[Opening AVAILABLE RECORDS section]

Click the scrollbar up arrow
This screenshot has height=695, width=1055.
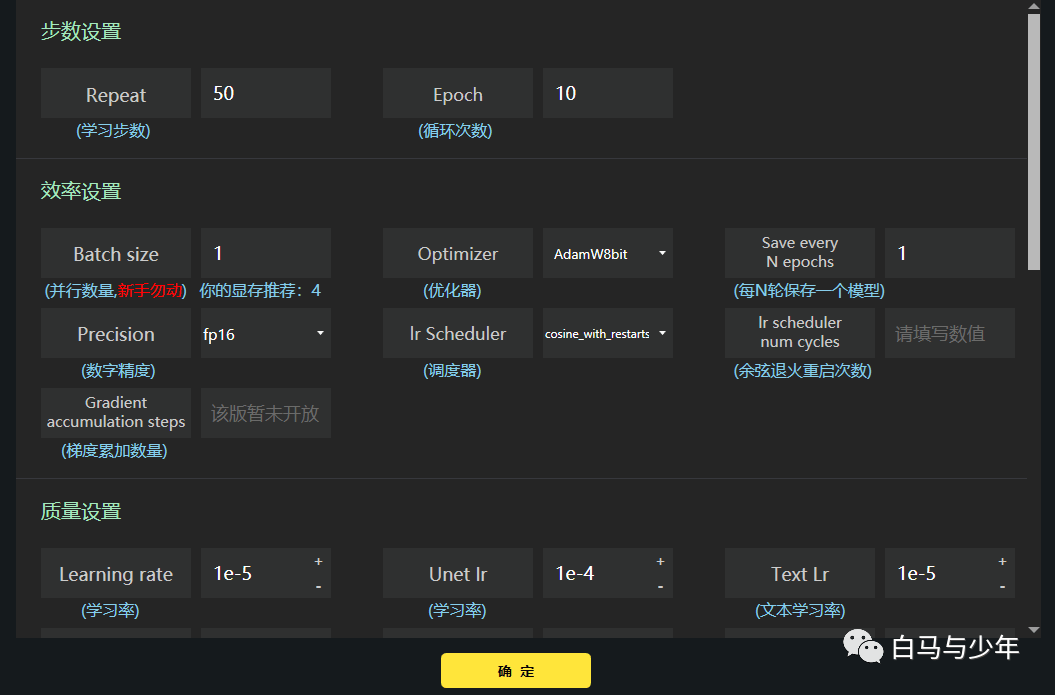click(1034, 6)
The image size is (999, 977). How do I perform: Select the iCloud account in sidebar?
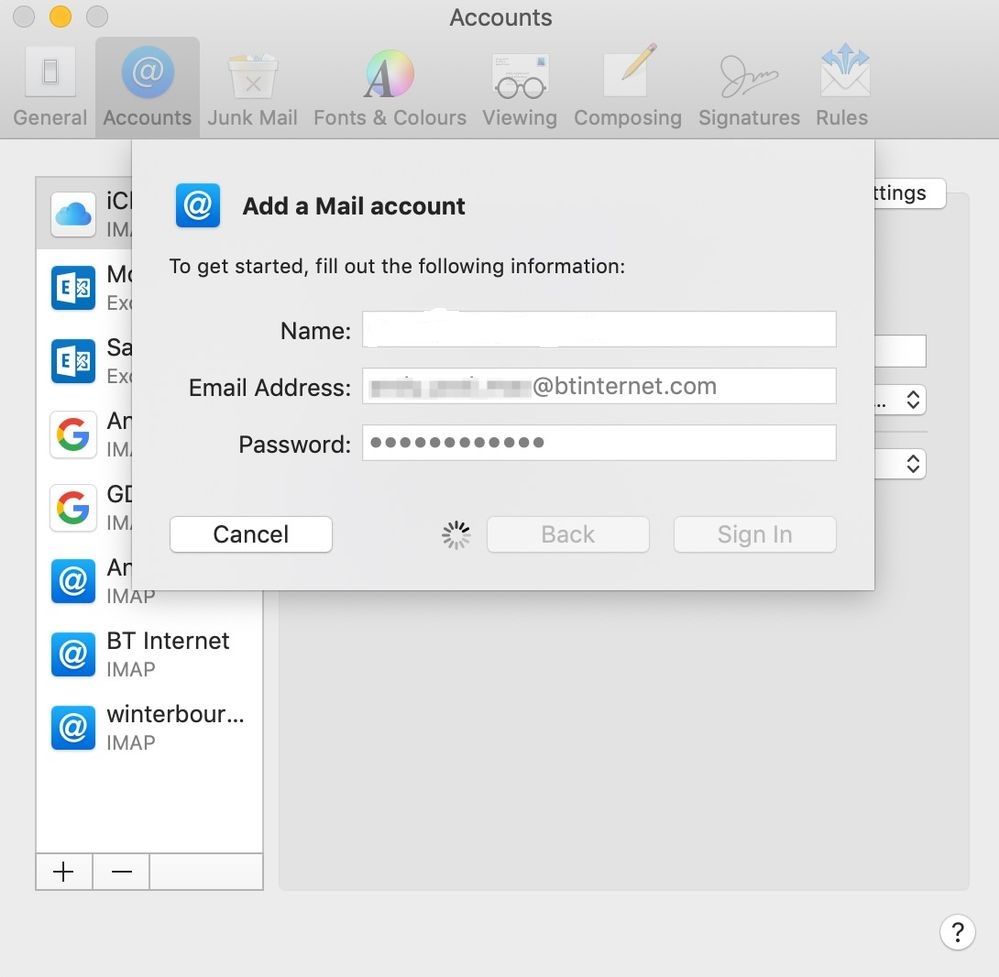point(85,214)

[Closing AVAILABLE RECORDS section]

_EXERCISE BRIEF_. The entries are to be written out in full and exactly, apart from the pictures.

_ANSWER BELOW_.
Click the scrollbar up arrow
This screenshot has height=695, width=1055.
click(1034, 6)
The image size is (999, 977). How do I perform: Select the iCloud account in sidebar?
point(85,214)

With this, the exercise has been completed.